In 1847, Meyer Guggenheim was a 19-year-old immigrant peddler fresh off the boat from Switzerland. By the time he died in 1905, he had become the head of one of the wealthiest families in the United States, having built an enormously profitable mining and smelting empire that he passed down to his sons. (His facial hair, while not quite in the same league as Peter Cooper's or Henry MacCracken's, also deserves a mention here.) His descendants later turned to philanthropy and became prominent patrons of the arts and sciences, the famous spiraling Guggenheim Museum on Fifth Avenue being just one of the many outlets for their fortune.
The family's mausoleum here in Salem Fields Cemetery is often compared to the ancient Tower of the Winds in Athens, but a cursory visual comparison of the six-sided mausoleum and the eight-sided tower reveals that they have very little in common other than a similar general shape.
It's tough to see with the reflection, but here's a closer look at the encased busts of Louis and Bertha.
Here in mausoleum-packed Salem Fields Cemetery, cut off from the free-ranging air currents that afforded swift passage across the wide-open plains of Cypress Hills National Cemetery, our itinerant balloon friend has become rather sluggish.

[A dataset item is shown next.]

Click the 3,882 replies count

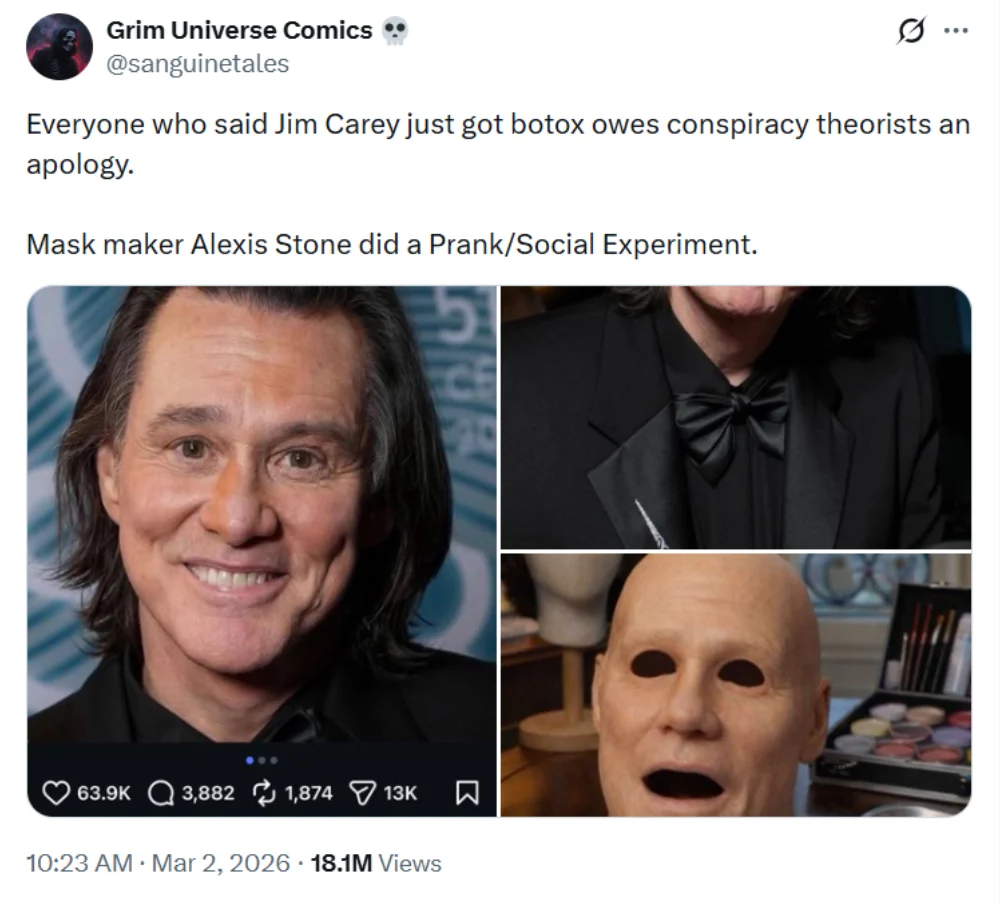(208, 793)
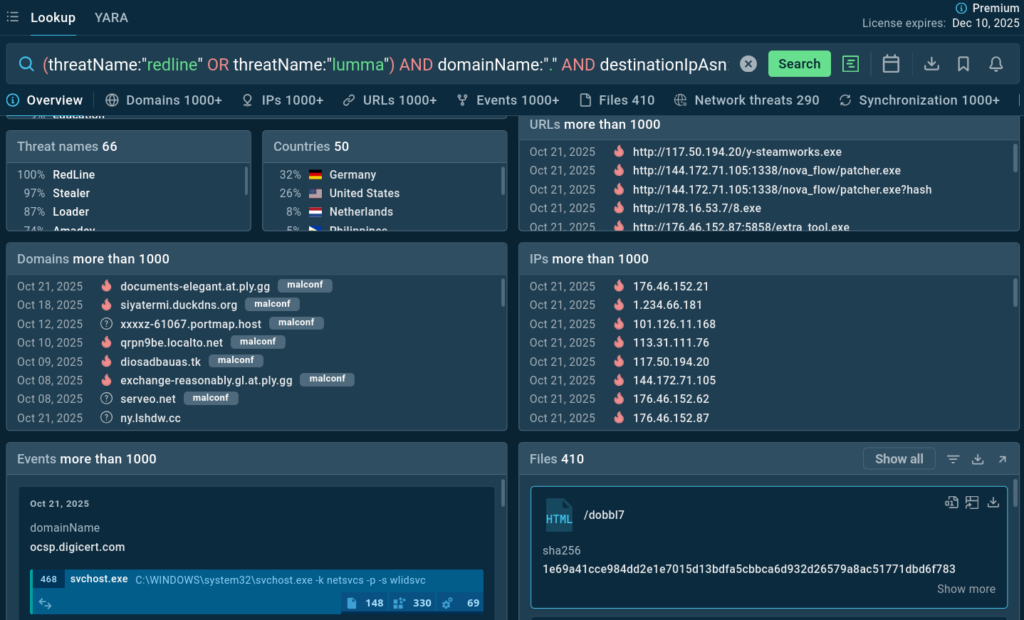Image resolution: width=1024 pixels, height=620 pixels.
Task: Toggle the green query editor icon
Action: pyautogui.click(x=851, y=64)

The eponymous Fox of Rupert Murdoch's entertainment empire
Austrian-born Joseph B. Greenhut was the second man in Chicago to enlist for service in the Civil War following President Lincoln's call for volunteers in 1861, and he rose to the rank of captain before resigning his commission in 1864. He became quite wealthy after the war, establishing the world's largest distillery in Peoria, Illinois (the "Whiskey Capital of the World") and later acquiring control of a major department store company in Manhattan. A 1912 history of Peoria attributed his success in business to his "marked ability to coordinate interests and to combine seemingly diverse factions into a harmonious whole. It is said that difficulties vanish before him as mist before the morning sun." In 1909, he purchased Shadow Lawn, a magnificent New Jersey estate (photos) that was used by President Wilson as his Summer White House (video) for the last two months of his 1916 re-election campaign.
Lip Pike was the first Jewish baseball star. He led the National Association (the first professional baseball league and the predecessor of the National League) in home runs in its first three seasons, 1871-73.
Salem Fields Cemetery, along with neighboring Cypress Hills National Cemetery, belongs to a huge cluster of 17 contiguous cemeteries located along the middle of the border between Brooklyn and Queens.
There have only been 19 two-time recipients of the Medal of Honor (the country's highest military honor), and three of them are buried in Cypress Hills National Cemetery: Daniel Daly ("Come on, you sons of bitches, do you want to live forever?"), John Cooper, and Louis Williams (a.k.a. Ludwig Andreas Olsen).
An officers' section of Cypress Hills National Cemetery and a line of mausoleums in Salem Fields Cemetery
It came right up to me and then jumped the fence into Salem Fields Cemetery.